◆ **EXERCISE REQUIREMENTS**:
An acceptable answer contains each line of the material, unchanged.

◆ **DATA EXTRACT**:
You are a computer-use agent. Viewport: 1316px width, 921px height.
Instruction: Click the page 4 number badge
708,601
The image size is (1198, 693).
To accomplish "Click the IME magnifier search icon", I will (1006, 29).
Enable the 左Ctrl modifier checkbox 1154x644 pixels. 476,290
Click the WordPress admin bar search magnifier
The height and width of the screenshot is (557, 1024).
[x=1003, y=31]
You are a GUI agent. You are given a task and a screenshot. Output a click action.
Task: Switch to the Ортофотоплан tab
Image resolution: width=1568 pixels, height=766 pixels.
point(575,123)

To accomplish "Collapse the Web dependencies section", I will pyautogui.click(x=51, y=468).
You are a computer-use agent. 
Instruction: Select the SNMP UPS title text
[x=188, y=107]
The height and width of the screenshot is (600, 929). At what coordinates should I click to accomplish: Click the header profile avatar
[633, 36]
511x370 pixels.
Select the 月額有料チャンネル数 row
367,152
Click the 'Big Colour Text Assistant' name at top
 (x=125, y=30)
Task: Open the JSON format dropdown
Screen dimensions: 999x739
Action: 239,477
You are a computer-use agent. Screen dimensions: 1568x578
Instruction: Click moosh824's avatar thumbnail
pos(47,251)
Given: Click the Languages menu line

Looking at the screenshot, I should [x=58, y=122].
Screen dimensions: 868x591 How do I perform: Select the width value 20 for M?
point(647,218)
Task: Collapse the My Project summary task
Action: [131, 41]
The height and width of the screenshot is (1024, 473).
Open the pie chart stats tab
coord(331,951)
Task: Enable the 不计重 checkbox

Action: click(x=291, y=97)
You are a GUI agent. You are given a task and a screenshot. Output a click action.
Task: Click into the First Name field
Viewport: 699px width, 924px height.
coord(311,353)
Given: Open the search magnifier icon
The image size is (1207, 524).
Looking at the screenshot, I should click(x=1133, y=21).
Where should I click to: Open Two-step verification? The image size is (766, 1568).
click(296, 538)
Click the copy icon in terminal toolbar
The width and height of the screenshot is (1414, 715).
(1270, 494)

◆ **ANSWER FOR THE TASK**:
You are a computer-use agent. Viewport: 1316px width, 921px height.
Instruction: Click the page 4 number badge
708,601
The image size is (1198, 693).
To accomplish "Click the IME magnifier search icon", I will (1006, 29).
Enable the 左Ctrl modifier checkbox 1154x644 pixels. 476,290
Click the WordPress admin bar search magnifier
The height and width of the screenshot is (557, 1024).
[x=1003, y=31]
You are a GUI agent. You are given a task and a screenshot. Output a click action.
Task: Switch to the Ортофотоплан tab
Image resolution: width=1568 pixels, height=766 pixels.
point(575,123)

To accomplish "Collapse the Web dependencies section", I will pyautogui.click(x=51, y=468).
You are a computer-use agent. 
Instruction: Select the SNMP UPS title text
[x=188, y=107]
The height and width of the screenshot is (600, 929). At what coordinates should I click to accomplish: Click the header profile avatar
[633, 36]
511x370 pixels.
Select the 月額有料チャンネル数 row
367,152
Click the 'Big Colour Text Assistant' name at top
 (x=125, y=30)
Task: Open the JSON format dropdown
Screen dimensions: 999x739
Action: 239,477
You are a computer-use agent. Screen dimensions: 1568x578
Instruction: Click moosh824's avatar thumbnail
pos(47,251)
Given: Click the Languages menu line

Looking at the screenshot, I should [x=58, y=122].
Screen dimensions: 868x591 How do I perform: Select the width value 20 for M?
point(647,218)
Task: Collapse the My Project summary task
Action: [131, 41]
The height and width of the screenshot is (1024, 473).
Open the pie chart stats tab
coord(331,951)
Task: Enable the 不计重 checkbox

Action: click(x=291, y=97)
You are a GUI agent. You are given a task and a screenshot. Output a click action.
Task: Click into the First Name field
Viewport: 699px width, 924px height.
coord(311,353)
Given: Open the search magnifier icon
The image size is (1207, 524).
Looking at the screenshot, I should click(x=1133, y=21).
Where should I click to: Open Two-step verification? The image size is (766, 1568).
click(296, 538)
Click the copy icon in terminal toolbar
The width and height of the screenshot is (1414, 715).
(1270, 494)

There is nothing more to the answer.